Tiger Woods surges down the stretch, starts British Open at 3-under

Matthew Lewis

For just the second time in his career, Tiger Woods started a major championship with two straight bogeys. But 14-time major winner turned it on through the back nine and is in great position after his first major round of the year.

Although it may not have been a vintage Tiger Woods round -- or compare to how he played Royal Liverpool in 2006 -- Woods looked solid and like a contender during the first round of the 2014 British Open. The former world No. 1 rounded into form as the march went on and a strong closing nine pushed him to a 3-under round of 69.

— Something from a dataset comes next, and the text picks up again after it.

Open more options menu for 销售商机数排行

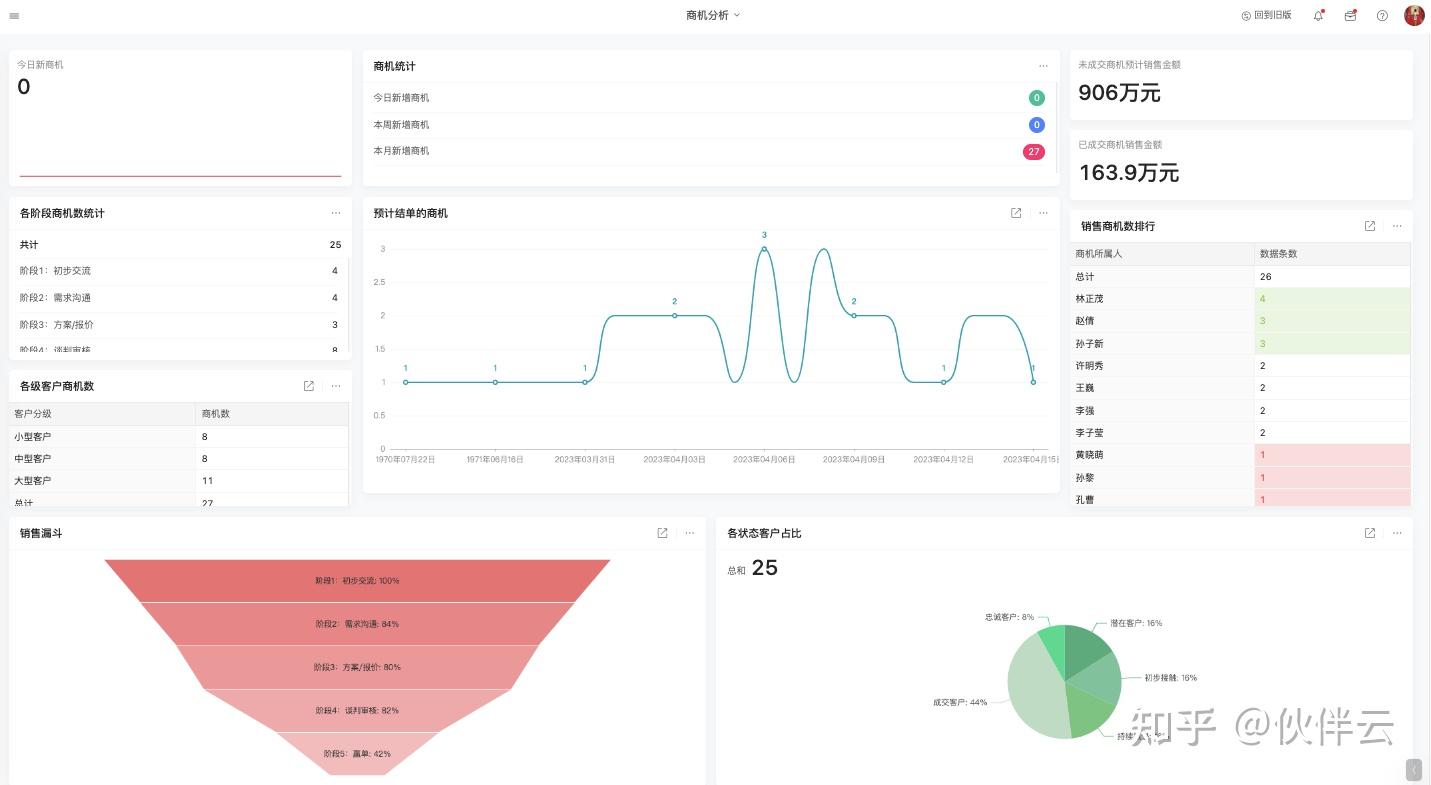click(1397, 226)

While Woods finished the day with a strong round, it looked ugly early on. In fact, Tiger got off to a rough start and appeared to be more likely on his way to a round in the 80s instead of the 60s. He hit a very poor approach shot on No. 1, finding one of the many greenside pot bunkers. His lie in the bunker didn't leave much of a shot and he his attempt out ran off the green and down the opposite slope (via Golf Digest)

Tiger_bunker_medium

He chipped up and tapped in for bogey, not exactly the start he was hoping for. Things got worse before they got better. He three-putted on No. 2 for another bogey and dropped to 2-over through two holes.

Coming off a lackluster missed cut showing at Congressional, it was easy to question whether Woods was simply in good enough form to compete for a major championship. He put those questions on hold fairly quickly, however, as he settled in and went on a birdie run to get into the red. A birdie on the par-5 5th hole dropped him to 1-over. Woods has to pick up those red numbers on the par-5s, which he played in 14-under during his 2006 win. He'd make the turn at 1-over following four pars to close his front nine.

Woods began to dial in on the back nine. The turnaround began at No. 11 where, despite missing his approach to the right, Woods holed a lengthy birdie putt to get back to even.

That proved to be the start of a string of red numbers. Woods stuffed it close on approach to birdie No. 12 and No. 13 and drop to 2-under. He gave away a shot with a bogey at No. 14, only to get it right back and then some with back-to-back birdies at Nos. 15 and 16. His entire game was sharp during that stretch. He had some success off the tee -- although he hit a few poor shots -- rolled in a couple very tough putts, chipped well and even stiffed an approach shot. A good six-hole run is only a minor piece of a 72-hole tournament, but the stretch proved Woods was at least physically capable of stringing together good shots.

Tiger closed his round with two pars to post a 69. He's currently tied for eighth place. The round was a major step in the right direction for Woods, who appeared to be in much better form than he was at any point at Congressional. It didn't look like he had any issues physically and his short game and touch were much sharper after those first few holes. He was still far from perfect, missing on too many approach shots and hitting a few errant tee shots. But for a player playing in just his second competitive event in three months, Thursday can't be considered anything but a success.